+++ EXERCISE INPUTS +++

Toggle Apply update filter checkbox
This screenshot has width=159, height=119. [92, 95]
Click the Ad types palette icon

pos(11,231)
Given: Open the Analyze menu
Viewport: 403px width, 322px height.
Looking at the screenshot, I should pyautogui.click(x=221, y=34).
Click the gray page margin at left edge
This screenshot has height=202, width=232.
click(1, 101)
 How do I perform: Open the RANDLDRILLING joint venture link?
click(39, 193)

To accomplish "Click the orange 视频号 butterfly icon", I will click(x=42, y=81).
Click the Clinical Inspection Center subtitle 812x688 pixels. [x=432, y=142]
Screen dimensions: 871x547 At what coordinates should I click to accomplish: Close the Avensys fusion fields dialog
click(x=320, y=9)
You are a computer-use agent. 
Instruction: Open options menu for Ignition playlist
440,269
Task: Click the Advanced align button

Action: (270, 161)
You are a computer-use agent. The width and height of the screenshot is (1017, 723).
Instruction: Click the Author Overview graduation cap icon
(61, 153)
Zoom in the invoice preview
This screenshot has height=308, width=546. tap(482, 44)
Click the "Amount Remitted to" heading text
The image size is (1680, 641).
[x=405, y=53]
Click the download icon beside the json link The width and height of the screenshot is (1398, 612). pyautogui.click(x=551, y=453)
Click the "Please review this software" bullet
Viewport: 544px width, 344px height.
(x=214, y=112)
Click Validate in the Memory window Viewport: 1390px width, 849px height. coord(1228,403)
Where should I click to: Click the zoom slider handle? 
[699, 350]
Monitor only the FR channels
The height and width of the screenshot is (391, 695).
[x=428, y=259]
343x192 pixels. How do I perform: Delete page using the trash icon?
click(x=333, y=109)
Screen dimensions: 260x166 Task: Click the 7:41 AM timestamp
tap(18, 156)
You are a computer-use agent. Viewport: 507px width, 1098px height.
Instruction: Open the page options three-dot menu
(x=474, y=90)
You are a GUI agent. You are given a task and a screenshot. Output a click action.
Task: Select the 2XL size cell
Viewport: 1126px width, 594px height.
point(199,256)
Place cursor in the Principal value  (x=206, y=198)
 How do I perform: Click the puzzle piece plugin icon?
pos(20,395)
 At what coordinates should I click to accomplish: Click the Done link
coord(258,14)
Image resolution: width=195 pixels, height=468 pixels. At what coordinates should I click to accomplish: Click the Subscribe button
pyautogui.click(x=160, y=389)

+++

- WORK INSTRUCTIONS
Retype all of the entries precisely as they are.

- PROBLEM SOLUTION
Toggle Apply update filter checkbox
This screenshot has width=159, height=119. [92, 95]
Click the Ad types palette icon

pos(11,231)
Given: Open the Analyze menu
Viewport: 403px width, 322px height.
Looking at the screenshot, I should pyautogui.click(x=221, y=34).
Click the gray page margin at left edge
This screenshot has height=202, width=232.
click(1, 101)
 How do I perform: Open the RANDLDRILLING joint venture link?
click(39, 193)

To accomplish "Click the orange 视频号 butterfly icon", I will click(x=42, y=81).
Click the Clinical Inspection Center subtitle 812x688 pixels. [x=432, y=142]
Screen dimensions: 871x547 At what coordinates should I click to accomplish: Close the Avensys fusion fields dialog
click(x=320, y=9)
You are a computer-use agent. 
Instruction: Open options menu for Ignition playlist
440,269
Task: Click the Advanced align button

Action: (270, 161)
You are a computer-use agent. The width and height of the screenshot is (1017, 723).
Instruction: Click the Author Overview graduation cap icon
(61, 153)
Zoom in the invoice preview
This screenshot has height=308, width=546. tap(482, 44)
Click the "Amount Remitted to" heading text
The image size is (1680, 641).
[x=405, y=53]
Click the download icon beside the json link The width and height of the screenshot is (1398, 612). pyautogui.click(x=551, y=453)
Click the "Please review this software" bullet
Viewport: 544px width, 344px height.
(x=214, y=112)
Click Validate in the Memory window Viewport: 1390px width, 849px height. coord(1228,403)
Where should I click to: Click the zoom slider handle? 
[699, 350]
Monitor only the FR channels
The height and width of the screenshot is (391, 695).
[x=428, y=259]
343x192 pixels. How do I perform: Delete page using the trash icon?
click(x=333, y=109)
Screen dimensions: 260x166 Task: Click the 7:41 AM timestamp
tap(18, 156)
You are a computer-use agent. Viewport: 507px width, 1098px height.
Instruction: Open the page options three-dot menu
(x=474, y=90)
You are a GUI agent. You are given a task and a screenshot. Output a click action.
Task: Select the 2XL size cell
Viewport: 1126px width, 594px height.
point(199,256)
Place cursor in the Principal value  (x=206, y=198)
 How do I perform: Click the puzzle piece plugin icon?
pos(20,395)
 At what coordinates should I click to accomplish: Click the Done link
coord(258,14)
Image resolution: width=195 pixels, height=468 pixels. At what coordinates should I click to accomplish: Click the Subscribe button
pyautogui.click(x=160, y=389)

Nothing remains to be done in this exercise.